Problem to solve:
Give only the number of lines in the records that contain the word "menu".

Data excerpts
*-*-*

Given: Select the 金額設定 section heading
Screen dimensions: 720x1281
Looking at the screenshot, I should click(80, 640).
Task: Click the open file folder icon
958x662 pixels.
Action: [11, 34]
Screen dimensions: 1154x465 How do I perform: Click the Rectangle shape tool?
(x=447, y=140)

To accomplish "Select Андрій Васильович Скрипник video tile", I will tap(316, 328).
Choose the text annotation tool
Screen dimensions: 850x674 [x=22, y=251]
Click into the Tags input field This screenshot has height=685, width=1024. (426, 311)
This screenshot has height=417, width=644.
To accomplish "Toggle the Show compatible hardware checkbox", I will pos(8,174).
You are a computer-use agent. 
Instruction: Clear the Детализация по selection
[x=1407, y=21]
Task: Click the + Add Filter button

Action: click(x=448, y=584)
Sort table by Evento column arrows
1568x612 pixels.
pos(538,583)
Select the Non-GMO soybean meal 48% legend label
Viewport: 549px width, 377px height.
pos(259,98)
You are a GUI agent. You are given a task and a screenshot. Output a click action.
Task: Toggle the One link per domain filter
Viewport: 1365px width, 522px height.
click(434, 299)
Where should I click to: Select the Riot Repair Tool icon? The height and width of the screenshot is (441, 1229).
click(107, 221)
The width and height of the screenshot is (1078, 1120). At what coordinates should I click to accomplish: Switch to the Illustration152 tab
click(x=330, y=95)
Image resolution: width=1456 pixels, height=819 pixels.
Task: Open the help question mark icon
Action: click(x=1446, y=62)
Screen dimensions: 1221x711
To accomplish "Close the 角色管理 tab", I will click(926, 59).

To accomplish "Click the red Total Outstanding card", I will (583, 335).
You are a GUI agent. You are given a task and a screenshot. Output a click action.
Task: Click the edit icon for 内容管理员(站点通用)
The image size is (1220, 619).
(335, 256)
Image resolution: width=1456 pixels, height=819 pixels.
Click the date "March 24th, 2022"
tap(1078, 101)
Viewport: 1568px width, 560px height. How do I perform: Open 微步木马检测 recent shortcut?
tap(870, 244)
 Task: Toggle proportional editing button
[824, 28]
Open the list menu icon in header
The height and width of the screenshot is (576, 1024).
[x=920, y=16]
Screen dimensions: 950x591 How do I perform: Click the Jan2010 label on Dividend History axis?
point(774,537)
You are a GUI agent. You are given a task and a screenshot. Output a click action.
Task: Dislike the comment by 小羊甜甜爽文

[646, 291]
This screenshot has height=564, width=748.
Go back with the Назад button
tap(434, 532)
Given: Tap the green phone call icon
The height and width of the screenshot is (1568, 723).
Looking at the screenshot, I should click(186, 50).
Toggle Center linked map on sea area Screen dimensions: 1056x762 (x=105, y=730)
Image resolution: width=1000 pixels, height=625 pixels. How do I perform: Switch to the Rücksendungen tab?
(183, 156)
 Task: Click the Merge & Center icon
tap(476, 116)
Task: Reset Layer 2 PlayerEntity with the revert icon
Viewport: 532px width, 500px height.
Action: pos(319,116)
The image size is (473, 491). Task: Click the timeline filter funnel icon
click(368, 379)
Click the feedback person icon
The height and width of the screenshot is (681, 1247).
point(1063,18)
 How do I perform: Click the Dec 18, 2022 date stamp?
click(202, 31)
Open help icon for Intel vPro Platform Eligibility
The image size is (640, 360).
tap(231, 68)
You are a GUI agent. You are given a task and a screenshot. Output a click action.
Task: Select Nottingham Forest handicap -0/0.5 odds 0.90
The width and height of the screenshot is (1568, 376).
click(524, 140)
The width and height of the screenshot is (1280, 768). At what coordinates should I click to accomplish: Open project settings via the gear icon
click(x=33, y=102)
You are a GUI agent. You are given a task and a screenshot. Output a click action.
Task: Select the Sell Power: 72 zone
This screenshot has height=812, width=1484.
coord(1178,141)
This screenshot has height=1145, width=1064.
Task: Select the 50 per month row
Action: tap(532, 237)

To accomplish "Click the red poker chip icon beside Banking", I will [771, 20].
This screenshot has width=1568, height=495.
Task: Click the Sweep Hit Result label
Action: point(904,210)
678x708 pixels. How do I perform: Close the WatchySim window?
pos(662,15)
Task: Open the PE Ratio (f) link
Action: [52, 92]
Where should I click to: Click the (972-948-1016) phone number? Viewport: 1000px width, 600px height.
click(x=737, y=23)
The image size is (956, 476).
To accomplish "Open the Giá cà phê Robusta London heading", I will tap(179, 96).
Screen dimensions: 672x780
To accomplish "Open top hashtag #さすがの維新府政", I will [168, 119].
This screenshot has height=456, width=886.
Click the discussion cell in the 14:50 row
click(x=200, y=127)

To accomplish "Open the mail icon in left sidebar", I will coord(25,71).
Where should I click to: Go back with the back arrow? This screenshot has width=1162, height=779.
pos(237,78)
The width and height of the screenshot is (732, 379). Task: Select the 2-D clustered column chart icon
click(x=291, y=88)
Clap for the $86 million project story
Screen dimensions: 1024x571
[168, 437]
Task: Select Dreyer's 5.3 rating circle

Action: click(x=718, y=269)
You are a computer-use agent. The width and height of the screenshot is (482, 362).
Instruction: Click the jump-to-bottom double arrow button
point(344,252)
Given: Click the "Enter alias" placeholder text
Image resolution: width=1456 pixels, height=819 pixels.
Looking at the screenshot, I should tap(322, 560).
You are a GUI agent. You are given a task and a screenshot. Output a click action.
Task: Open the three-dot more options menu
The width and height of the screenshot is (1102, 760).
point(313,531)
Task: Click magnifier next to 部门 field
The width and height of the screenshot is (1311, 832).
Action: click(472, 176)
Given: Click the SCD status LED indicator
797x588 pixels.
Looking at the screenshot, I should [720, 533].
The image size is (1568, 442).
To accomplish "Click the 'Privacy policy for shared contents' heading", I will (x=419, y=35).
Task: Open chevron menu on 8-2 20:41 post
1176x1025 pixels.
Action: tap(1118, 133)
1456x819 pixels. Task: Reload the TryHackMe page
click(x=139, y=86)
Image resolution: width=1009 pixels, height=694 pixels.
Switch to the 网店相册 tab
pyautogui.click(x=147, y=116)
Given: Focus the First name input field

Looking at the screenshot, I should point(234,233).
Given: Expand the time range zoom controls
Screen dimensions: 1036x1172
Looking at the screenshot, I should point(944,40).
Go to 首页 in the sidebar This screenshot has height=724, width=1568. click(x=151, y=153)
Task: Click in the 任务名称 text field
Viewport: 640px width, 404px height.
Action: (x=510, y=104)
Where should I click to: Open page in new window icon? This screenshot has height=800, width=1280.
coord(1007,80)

*-*-*

Result of the exercise:
3